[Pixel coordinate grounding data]

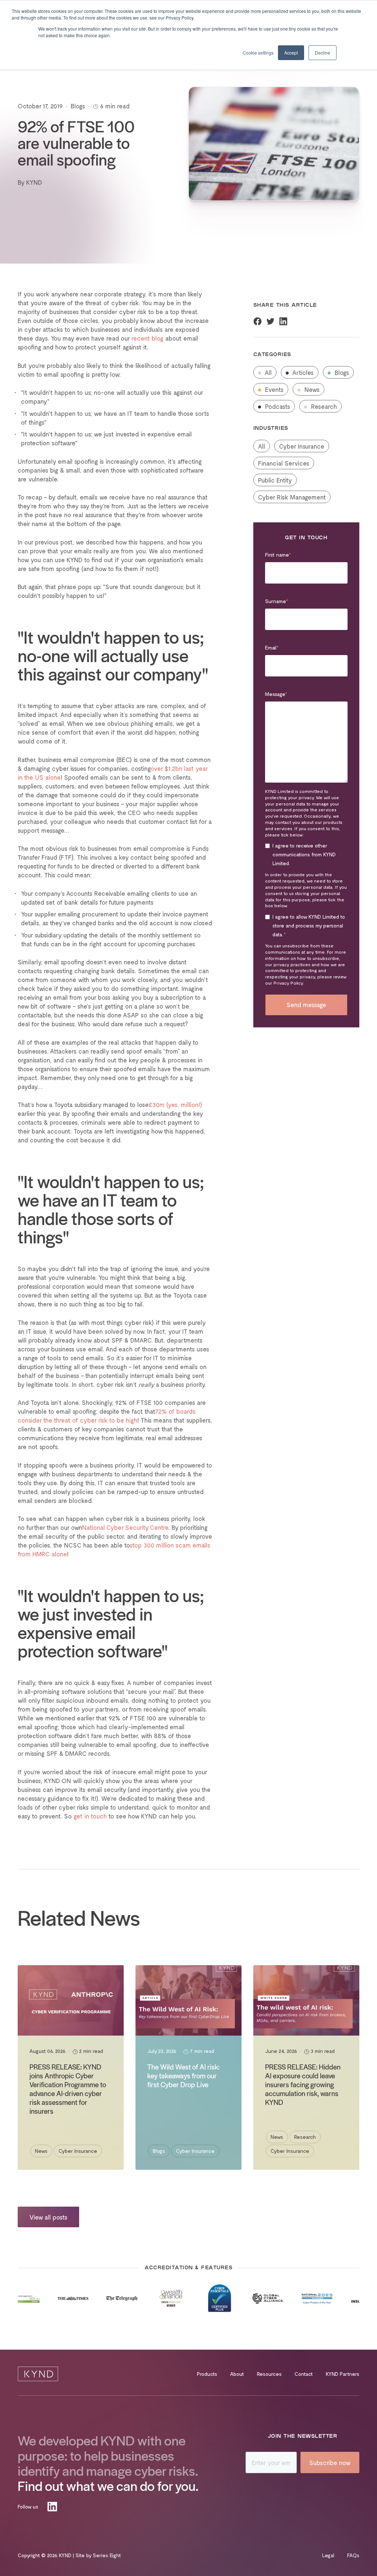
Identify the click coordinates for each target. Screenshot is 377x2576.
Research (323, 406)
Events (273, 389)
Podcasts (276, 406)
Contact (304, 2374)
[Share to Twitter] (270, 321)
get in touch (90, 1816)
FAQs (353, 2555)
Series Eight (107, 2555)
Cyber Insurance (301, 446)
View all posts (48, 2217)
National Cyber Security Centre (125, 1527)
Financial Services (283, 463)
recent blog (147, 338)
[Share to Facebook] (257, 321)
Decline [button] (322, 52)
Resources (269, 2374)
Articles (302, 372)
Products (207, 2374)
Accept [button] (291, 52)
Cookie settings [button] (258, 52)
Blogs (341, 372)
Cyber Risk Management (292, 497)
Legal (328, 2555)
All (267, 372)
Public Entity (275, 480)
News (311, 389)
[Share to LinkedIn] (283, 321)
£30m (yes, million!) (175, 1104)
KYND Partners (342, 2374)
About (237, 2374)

## Problem details
Set down, unchanged, the line that contains "National Cyber Security Centre (125, 1527)" together with every later line in the records, through the last one.

## Output
National Cyber Security Centre (125, 1527)
Financial Services (283, 463)
recent blog (147, 338)
[Share to Facebook] (257, 321)
Decline [button] (322, 52)
Resources (269, 2374)
Articles (302, 372)
Products (207, 2374)
Accept [button] (291, 52)
Cookie settings [button] (258, 52)
Blogs (341, 372)
Cyber Risk Management (292, 497)
Legal (328, 2555)
All (267, 372)
Public Entity (275, 480)
News (311, 389)
[Share to LinkedIn] (283, 321)
£30m (yes, million!) (175, 1104)
KYND Partners (342, 2374)
About (237, 2374)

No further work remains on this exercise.